- Opening Delimiter -

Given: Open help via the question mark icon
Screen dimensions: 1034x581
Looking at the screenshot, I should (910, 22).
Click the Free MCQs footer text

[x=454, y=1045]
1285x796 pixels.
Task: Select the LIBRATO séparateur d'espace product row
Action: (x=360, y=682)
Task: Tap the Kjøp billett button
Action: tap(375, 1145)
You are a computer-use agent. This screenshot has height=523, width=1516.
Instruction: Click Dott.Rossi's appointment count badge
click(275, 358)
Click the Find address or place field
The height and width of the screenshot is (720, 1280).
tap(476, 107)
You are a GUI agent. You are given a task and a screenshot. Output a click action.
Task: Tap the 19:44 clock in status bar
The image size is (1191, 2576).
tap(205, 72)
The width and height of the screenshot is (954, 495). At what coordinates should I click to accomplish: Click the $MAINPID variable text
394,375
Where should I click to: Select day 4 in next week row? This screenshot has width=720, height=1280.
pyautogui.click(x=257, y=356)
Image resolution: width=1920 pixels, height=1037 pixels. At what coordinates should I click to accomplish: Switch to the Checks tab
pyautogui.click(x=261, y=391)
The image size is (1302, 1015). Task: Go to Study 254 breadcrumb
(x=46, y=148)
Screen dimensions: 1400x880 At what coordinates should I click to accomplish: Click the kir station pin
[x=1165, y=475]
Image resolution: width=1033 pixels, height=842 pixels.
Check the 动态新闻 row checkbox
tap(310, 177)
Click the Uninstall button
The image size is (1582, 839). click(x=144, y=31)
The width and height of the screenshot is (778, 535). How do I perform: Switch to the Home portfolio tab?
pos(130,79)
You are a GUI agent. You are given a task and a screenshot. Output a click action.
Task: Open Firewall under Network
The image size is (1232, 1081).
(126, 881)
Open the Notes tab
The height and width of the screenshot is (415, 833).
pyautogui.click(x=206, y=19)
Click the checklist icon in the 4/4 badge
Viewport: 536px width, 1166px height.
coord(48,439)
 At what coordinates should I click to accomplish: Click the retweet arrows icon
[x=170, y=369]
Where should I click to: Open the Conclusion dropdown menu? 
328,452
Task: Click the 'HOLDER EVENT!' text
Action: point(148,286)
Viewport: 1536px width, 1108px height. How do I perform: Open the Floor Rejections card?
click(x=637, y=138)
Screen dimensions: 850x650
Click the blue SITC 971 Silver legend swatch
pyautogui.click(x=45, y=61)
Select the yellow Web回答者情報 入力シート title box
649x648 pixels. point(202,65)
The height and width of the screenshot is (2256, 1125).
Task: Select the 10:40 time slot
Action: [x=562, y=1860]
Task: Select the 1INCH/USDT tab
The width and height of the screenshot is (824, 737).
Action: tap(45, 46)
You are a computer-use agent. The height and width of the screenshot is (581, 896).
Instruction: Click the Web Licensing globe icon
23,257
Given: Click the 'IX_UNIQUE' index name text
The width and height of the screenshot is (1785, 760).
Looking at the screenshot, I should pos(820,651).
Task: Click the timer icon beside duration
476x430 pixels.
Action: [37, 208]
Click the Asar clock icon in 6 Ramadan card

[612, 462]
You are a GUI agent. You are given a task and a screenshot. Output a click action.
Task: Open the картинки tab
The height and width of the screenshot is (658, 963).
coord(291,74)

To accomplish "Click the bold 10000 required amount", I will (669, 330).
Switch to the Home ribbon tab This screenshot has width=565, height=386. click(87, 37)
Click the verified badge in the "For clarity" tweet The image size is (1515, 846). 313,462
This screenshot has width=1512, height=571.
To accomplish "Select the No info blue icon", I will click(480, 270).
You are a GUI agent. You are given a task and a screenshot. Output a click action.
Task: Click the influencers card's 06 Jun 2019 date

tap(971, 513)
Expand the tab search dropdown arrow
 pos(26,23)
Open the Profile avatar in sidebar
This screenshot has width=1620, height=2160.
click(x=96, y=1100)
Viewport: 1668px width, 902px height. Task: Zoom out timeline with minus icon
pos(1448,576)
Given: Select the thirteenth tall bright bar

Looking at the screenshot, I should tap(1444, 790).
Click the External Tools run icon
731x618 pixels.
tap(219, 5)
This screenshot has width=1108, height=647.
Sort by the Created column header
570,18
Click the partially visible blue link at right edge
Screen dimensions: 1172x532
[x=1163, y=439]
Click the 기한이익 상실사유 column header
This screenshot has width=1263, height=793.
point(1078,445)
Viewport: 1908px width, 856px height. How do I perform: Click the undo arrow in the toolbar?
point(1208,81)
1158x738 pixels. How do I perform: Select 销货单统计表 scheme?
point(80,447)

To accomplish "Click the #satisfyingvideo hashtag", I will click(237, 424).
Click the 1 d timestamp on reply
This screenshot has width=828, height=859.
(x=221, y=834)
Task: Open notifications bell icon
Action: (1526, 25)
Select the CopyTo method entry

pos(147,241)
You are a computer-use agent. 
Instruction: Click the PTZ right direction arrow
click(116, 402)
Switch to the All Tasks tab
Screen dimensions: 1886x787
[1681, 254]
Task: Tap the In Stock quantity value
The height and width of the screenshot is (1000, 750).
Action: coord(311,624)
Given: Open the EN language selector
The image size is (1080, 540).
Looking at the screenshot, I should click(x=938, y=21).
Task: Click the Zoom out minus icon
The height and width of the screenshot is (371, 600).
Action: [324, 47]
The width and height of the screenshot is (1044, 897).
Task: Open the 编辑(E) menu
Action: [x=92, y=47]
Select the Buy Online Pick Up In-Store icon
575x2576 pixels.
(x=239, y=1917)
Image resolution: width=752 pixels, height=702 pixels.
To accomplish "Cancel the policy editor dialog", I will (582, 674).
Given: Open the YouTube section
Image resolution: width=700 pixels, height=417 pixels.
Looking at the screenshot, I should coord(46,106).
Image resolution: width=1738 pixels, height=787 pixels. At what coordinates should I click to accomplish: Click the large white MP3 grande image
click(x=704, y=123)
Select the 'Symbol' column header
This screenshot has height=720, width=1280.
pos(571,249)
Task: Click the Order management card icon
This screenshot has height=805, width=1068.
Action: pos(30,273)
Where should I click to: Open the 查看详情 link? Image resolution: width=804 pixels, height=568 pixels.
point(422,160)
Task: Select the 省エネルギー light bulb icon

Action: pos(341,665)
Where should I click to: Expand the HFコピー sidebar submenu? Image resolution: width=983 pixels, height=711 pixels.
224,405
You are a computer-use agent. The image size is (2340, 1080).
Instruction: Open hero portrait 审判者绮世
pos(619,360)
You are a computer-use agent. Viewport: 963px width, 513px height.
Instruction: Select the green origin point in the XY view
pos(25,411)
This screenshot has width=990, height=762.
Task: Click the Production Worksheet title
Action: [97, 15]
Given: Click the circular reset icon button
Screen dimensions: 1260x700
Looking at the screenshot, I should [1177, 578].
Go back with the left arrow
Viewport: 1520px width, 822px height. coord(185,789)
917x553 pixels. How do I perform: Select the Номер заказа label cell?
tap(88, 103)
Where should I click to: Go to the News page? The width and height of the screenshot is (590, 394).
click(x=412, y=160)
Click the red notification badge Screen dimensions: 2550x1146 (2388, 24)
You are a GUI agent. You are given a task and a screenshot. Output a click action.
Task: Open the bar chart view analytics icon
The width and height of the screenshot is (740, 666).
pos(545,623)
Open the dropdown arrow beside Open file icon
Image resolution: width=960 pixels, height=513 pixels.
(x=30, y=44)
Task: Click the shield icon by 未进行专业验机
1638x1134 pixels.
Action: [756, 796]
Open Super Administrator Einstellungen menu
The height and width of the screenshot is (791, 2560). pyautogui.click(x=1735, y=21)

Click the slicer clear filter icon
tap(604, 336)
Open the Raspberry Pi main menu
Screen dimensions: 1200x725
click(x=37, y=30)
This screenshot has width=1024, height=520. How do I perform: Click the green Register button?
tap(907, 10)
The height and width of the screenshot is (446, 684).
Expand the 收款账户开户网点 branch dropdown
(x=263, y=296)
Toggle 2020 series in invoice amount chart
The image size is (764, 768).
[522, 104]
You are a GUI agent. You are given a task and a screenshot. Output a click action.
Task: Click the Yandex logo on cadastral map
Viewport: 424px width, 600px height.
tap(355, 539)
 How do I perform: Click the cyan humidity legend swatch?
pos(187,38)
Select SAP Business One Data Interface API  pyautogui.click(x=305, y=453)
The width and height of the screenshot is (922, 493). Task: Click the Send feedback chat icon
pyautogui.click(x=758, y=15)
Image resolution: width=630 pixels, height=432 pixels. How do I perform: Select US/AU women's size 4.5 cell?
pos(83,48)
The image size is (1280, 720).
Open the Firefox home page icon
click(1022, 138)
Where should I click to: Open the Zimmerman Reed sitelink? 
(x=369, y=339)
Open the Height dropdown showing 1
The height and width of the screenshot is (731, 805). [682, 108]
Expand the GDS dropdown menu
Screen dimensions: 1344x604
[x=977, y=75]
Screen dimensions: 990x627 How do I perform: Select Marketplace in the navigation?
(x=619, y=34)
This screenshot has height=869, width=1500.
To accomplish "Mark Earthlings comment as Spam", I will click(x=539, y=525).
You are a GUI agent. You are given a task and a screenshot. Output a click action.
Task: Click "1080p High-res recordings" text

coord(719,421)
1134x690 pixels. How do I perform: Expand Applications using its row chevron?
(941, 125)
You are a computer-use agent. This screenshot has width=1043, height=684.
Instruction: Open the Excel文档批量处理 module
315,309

- Closing Delimiter -

■ **EXERCISE**
Look for the word "beside" throughout the material above and copy every line that has it.

■ **ANSWER SPACE**
Task: Click the timer icon beside duration
Open the dropdown arrow beside Open file icon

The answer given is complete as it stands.